+++ Records for the task +++

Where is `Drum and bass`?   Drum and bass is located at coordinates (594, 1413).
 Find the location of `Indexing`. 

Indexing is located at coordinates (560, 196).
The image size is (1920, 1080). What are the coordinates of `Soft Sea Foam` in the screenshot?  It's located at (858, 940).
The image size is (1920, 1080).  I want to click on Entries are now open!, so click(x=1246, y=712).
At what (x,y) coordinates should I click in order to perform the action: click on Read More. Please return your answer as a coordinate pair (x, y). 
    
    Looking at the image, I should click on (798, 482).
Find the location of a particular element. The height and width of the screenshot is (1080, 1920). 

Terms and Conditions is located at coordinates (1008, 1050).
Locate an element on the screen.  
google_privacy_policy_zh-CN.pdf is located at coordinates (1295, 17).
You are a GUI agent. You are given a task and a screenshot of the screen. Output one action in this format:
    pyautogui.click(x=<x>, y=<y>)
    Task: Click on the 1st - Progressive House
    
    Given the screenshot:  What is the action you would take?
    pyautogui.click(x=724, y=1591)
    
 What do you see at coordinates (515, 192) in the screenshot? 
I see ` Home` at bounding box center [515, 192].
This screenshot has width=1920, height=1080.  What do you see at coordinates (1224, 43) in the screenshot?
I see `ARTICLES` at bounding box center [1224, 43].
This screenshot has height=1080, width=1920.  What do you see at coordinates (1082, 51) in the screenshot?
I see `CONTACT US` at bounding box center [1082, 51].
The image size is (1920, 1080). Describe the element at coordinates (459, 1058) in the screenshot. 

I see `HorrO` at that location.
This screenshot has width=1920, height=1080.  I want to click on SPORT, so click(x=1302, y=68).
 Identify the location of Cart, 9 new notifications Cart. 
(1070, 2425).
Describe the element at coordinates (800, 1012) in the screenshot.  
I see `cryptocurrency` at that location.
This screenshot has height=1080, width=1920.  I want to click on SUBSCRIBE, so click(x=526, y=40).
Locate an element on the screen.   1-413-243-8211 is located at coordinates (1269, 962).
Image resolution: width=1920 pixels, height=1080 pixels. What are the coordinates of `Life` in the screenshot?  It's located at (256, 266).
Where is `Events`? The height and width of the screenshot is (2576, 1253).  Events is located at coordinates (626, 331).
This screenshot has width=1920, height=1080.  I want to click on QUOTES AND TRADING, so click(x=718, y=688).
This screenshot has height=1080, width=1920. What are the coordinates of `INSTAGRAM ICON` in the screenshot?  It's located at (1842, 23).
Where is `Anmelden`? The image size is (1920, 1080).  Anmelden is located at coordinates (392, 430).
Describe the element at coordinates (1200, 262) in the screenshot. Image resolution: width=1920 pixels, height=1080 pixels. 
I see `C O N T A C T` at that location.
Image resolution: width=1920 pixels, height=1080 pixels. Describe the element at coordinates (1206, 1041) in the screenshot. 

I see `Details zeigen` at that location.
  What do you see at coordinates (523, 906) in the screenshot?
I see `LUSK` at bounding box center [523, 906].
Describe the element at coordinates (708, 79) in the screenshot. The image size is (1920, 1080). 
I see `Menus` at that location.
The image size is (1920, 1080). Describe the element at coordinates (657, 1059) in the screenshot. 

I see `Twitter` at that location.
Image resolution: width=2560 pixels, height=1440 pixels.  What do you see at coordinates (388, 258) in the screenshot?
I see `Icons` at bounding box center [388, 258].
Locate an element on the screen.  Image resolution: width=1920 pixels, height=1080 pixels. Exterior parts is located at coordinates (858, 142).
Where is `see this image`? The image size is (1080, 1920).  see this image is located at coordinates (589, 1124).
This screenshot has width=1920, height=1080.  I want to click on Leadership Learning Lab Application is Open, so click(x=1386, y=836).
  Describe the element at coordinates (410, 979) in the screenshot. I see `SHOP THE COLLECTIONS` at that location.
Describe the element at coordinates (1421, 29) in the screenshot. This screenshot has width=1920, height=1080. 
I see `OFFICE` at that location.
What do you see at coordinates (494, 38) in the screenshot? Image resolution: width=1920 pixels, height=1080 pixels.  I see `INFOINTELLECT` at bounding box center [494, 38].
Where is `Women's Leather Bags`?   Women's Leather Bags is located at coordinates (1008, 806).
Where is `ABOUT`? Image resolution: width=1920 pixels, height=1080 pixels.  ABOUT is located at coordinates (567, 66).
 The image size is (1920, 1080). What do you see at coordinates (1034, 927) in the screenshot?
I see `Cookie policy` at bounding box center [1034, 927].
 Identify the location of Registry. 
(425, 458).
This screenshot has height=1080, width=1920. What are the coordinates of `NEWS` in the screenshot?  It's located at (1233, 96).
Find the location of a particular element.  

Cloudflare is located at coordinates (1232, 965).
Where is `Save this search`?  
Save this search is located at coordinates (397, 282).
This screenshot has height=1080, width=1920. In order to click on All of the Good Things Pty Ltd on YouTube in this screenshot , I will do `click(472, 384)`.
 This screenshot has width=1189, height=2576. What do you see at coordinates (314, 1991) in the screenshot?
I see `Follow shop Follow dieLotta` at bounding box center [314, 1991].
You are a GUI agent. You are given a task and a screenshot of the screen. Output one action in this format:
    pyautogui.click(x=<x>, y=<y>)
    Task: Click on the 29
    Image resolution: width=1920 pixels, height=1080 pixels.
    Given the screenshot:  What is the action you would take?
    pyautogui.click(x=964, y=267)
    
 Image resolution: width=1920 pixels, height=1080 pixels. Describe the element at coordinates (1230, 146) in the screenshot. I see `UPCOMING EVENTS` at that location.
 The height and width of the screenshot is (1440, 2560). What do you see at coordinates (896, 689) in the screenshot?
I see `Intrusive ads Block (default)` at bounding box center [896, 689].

+++

» Description of the task: Could you copy the entries above word for word, starting at the line that has "1058) in the screenshot." and stopping after the line that has "coordinates (1269, 962)."?

» Result of this task:
The image size is (1920, 1080). Describe the element at coordinates (459, 1058) in the screenshot. 

I see `HorrO` at that location.
This screenshot has width=1920, height=1080.  I want to click on SPORT, so click(x=1302, y=68).
 Identify the location of Cart, 9 new notifications Cart. 
(1070, 2425).
Describe the element at coordinates (800, 1012) in the screenshot.  
I see `cryptocurrency` at that location.
This screenshot has height=1080, width=1920.  I want to click on SUBSCRIBE, so click(x=526, y=40).
Locate an element on the screen.   1-413-243-8211 is located at coordinates (1269, 962).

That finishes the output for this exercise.